━━ Task data
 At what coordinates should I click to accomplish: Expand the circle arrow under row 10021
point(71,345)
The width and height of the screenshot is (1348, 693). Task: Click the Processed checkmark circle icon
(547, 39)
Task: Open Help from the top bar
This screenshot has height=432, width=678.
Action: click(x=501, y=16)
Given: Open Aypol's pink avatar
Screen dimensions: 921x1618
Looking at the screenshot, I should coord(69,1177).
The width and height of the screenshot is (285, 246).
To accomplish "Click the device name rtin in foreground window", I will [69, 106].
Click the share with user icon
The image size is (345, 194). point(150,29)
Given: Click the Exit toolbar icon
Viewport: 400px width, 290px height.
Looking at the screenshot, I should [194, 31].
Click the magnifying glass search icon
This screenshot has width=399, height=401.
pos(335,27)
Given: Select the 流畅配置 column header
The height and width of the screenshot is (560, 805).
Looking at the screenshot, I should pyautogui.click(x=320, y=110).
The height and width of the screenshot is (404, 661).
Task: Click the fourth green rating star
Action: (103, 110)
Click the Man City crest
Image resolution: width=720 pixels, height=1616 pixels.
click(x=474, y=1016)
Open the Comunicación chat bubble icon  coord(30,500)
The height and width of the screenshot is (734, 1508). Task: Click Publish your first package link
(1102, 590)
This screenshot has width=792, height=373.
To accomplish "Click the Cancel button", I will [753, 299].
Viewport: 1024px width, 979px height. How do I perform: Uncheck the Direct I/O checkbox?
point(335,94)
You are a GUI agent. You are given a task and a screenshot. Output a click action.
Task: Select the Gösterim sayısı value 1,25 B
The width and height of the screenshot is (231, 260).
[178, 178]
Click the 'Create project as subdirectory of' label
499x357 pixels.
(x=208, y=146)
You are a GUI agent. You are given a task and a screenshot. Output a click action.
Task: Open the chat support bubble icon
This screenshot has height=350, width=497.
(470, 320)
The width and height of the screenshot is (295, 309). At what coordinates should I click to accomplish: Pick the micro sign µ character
━━━━
* _Task description_
Your job is to transcribe the listing exactly, line for line.

* _Task answer_
 At what coordinates should I click to accomplish: Expand the circle arrow under row 10021
point(71,345)
The width and height of the screenshot is (1348, 693). Task: Click the Processed checkmark circle icon
(547, 39)
Task: Open Help from the top bar
This screenshot has height=432, width=678.
Action: click(x=501, y=16)
Given: Open Aypol's pink avatar
Screen dimensions: 921x1618
Looking at the screenshot, I should coord(69,1177).
The width and height of the screenshot is (285, 246).
To accomplish "Click the device name rtin in foreground window", I will [69, 106].
Click the share with user icon
The image size is (345, 194). point(150,29)
Given: Click the Exit toolbar icon
Viewport: 400px width, 290px height.
Looking at the screenshot, I should [194, 31].
Click the magnifying glass search icon
This screenshot has width=399, height=401.
pos(335,27)
Given: Select the 流畅配置 column header
The height and width of the screenshot is (560, 805).
Looking at the screenshot, I should pyautogui.click(x=320, y=110).
The height and width of the screenshot is (404, 661).
Task: Click the fourth green rating star
Action: (103, 110)
Click the Man City crest
Image resolution: width=720 pixels, height=1616 pixels.
click(x=474, y=1016)
Open the Comunicación chat bubble icon  coord(30,500)
The height and width of the screenshot is (734, 1508). Task: Click Publish your first package link
(1102, 590)
This screenshot has width=792, height=373.
To accomplish "Click the Cancel button", I will [753, 299].
Viewport: 1024px width, 979px height. How do I perform: Uncheck the Direct I/O checkbox?
point(335,94)
You are a GUI agent. You are given a task and a screenshot. Output a click action.
Task: Select the Gösterim sayısı value 1,25 B
The width and height of the screenshot is (231, 260).
[178, 178]
Click the 'Create project as subdirectory of' label
499x357 pixels.
(x=208, y=146)
You are a GUI agent. You are given a task and a screenshot. Output a click action.
Task: Open the chat support bubble icon
This screenshot has height=350, width=497.
(470, 320)
The width and height of the screenshot is (295, 309). At what coordinates should I click to accomplish: Pick the micro sign µ character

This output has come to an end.